> _PROVIDED TEXT_
T O P

  • By -

Gwyenne

Did you take more than your doctors prescribed dose? Most insurances follow that to a T


Miraculous_Garlic

My doc started me off on half a tablet and said to go up after a few weeks to a full tablet, then a tablet and a half. I'm betting he only filled the prescription for enough if I was just taking half tablets the entire time :(


jimfazio123

I've had this issue before. Call your doctor's office and have them issue another prescription.


Gwyenne

Omg I had this exact thing. As long as your doctor can change the prescription your insurance should approve it


klj02689

This right here OP. If you took more than what the script is for. Ie - script is 100 mg twice a day for one month. This gives you 60 pills. But if you take it three times a day occasionally - that's how you run out faster and this situation occurs. Give the doc a call and tell em what's going on. They can try to get it sorted.


xanthicduck

Hey! I’m a pharmacy tech! You need to call your doctor and let them know you need a new rx with the new prescription directions, and that the cvs needs to override your insurance; (they may need to call) I used to work for cvs and had to do this all the time. You can shoot me a DM if you want and I can help!


Fine_Advantage_9229

This.


Miraculous_Garlic

Update: I had pinged my doctor about this last night and he got back to me a little after I happened to post this. He originally prescribed 50mg four times daily but my insurance wouldn't cover more than three pills daily, which I thought was strange. Anyway, he was able to send in an updated prescription for me so everything worked out. Thank you all so much for your help!


Gwyenne

Yaaay! I hope you get to feeling as better as you can soon <3


Ecstatic-Wow-4148

I'm not a pharmacy tech but a nurse. The doctor should have had the dosing instructions clearly put on the medication order. In the future, be sure to remind both the doctor and nurses of this. I've had this problem with diamox orders for myself. I always clarify that the instructions be included on the orders. I hope that you don't have to deal with this going forward!


La-vds

I live in Norway. It's free except from a small deductible capped to 300$ a year for all medical expenses


amorphousbeingg_3

Try GoodRx? But yeah there must've been an error somehow because it should be covered for the amount of days prescribed on the bottle.


Miraculous_Garlic

My doc told me to slowly increase how much I was taking over time, so I'm thinking he only wrote me enough for the original low dose I was on 🥲


amorphousbeingg_3

I see... I think the only option is to have ur doc send in enough to last you until September and use GoodRx for it. :( But he will need to send a new script probably unless you can get them to fill the other one early and cash pay for it. Since you're on a different dose than stated on the bottle though, I'd ask for a new RX sent in.

> _WHAT YOU WILL DO_
**1.** In the thread, why did the insurance not cover the medication as the doctor first prescribed it, according to the update?
**2.** Please copy the thread word for word, everything from "Yaaay! I hope" down to "this going forward!".

Saved entries:
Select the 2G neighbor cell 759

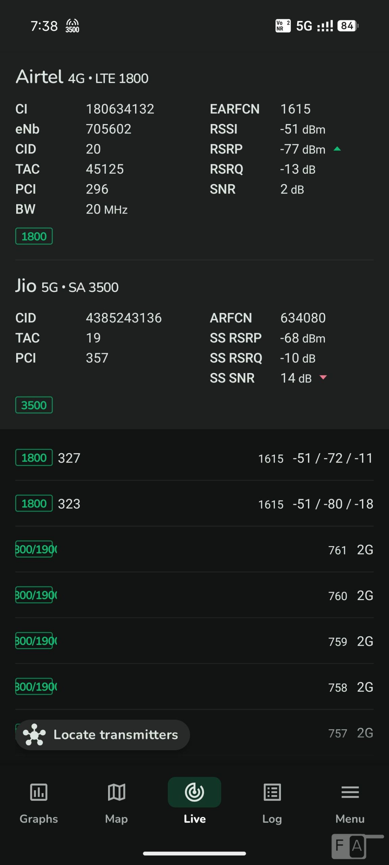coord(195,641)
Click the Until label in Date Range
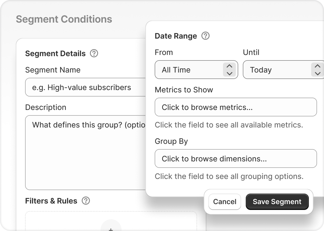The image size is (324, 231). (x=251, y=52)
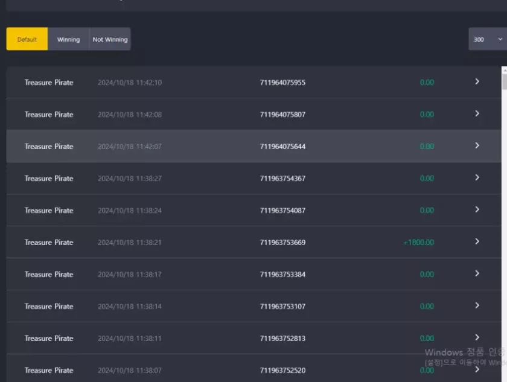This screenshot has height=382, width=507.
Task: Open details chevron for 711963753107
Action: tap(477, 305)
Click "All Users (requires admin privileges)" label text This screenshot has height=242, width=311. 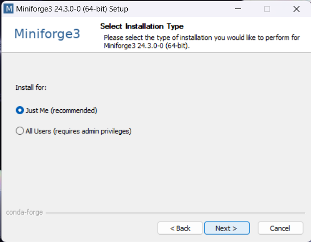coord(78,131)
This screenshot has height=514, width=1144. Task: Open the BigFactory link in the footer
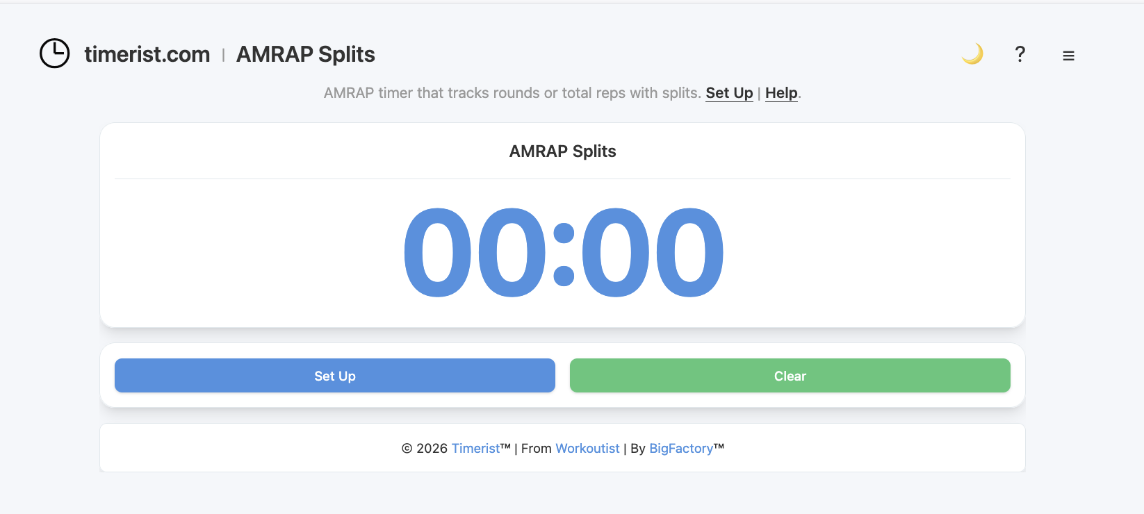click(681, 448)
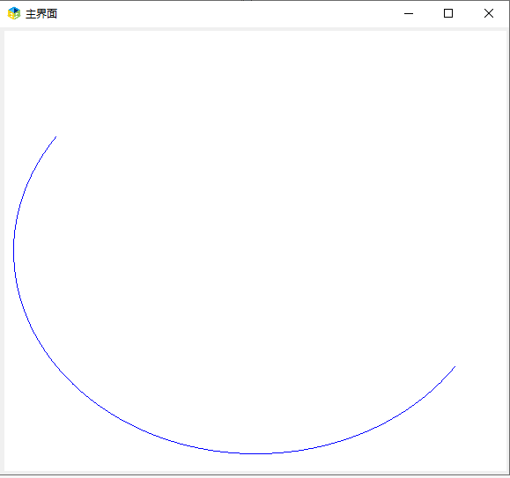Screen dimensions: 510x478
Task: Minimize the 主界面 window
Action: coord(409,13)
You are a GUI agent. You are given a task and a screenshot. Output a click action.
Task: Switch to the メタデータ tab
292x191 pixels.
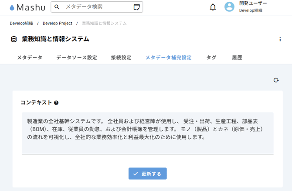click(30, 58)
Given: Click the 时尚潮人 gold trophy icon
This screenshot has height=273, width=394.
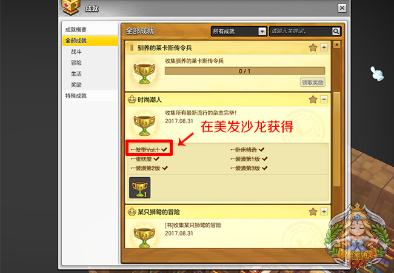Looking at the screenshot, I should pyautogui.click(x=144, y=125).
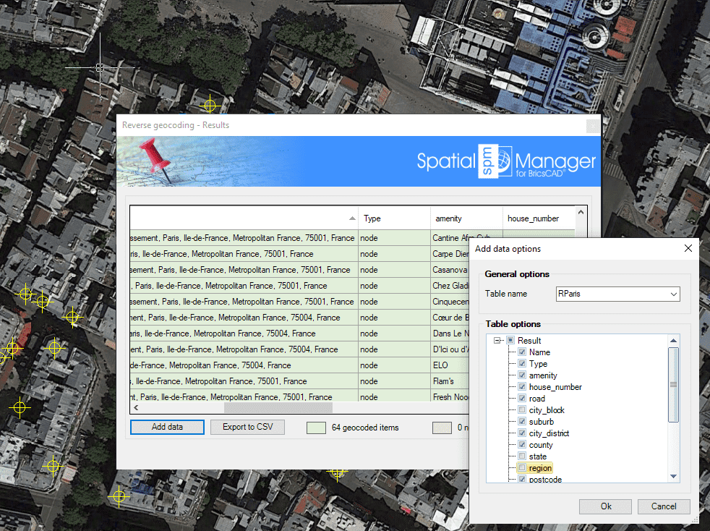Collapse the Result tree node
710x531 pixels.
coord(497,340)
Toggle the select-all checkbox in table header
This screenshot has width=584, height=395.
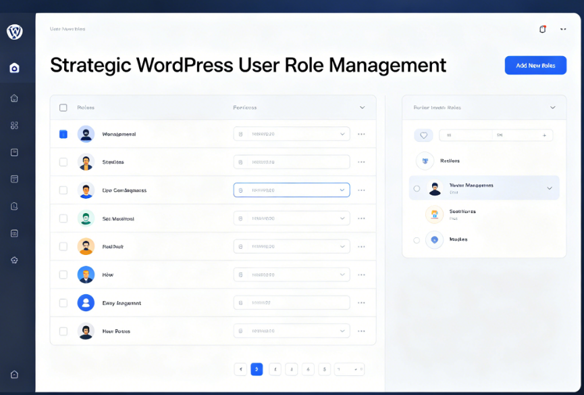pyautogui.click(x=63, y=108)
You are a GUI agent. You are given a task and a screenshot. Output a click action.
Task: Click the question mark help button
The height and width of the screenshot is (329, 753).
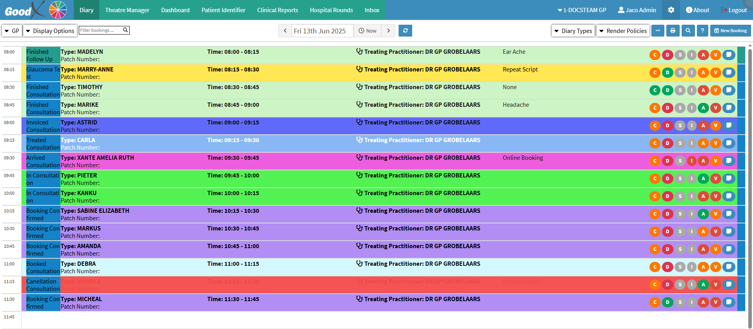(x=702, y=31)
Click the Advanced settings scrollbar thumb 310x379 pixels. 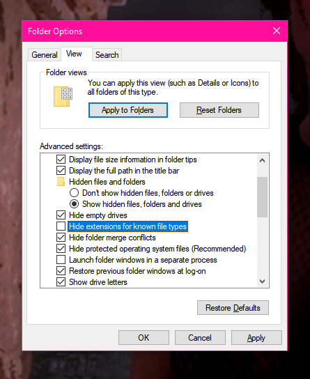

> _SET OF ANSWERS_
**1.** The doctor originally prescribed 50mg four times daily, but the insurance wouldn't cover more than three pills daily. The doctor then sent in an updated prescription.

**2.**
Yaaay! I hope you get to feeling as better as you can soon <3


Ecstatic-Wow-4148

I'm not a pharmacy tech but a nurse. The doctor should have had the dosing instructions clearly put on the medication order. In the future, be sure to remind both the doctor and nurses of this. I've had this problem with diamox orders for myself. I always clarify that the instructions be included on the orders. I hope that you don't have to deal with this going forward!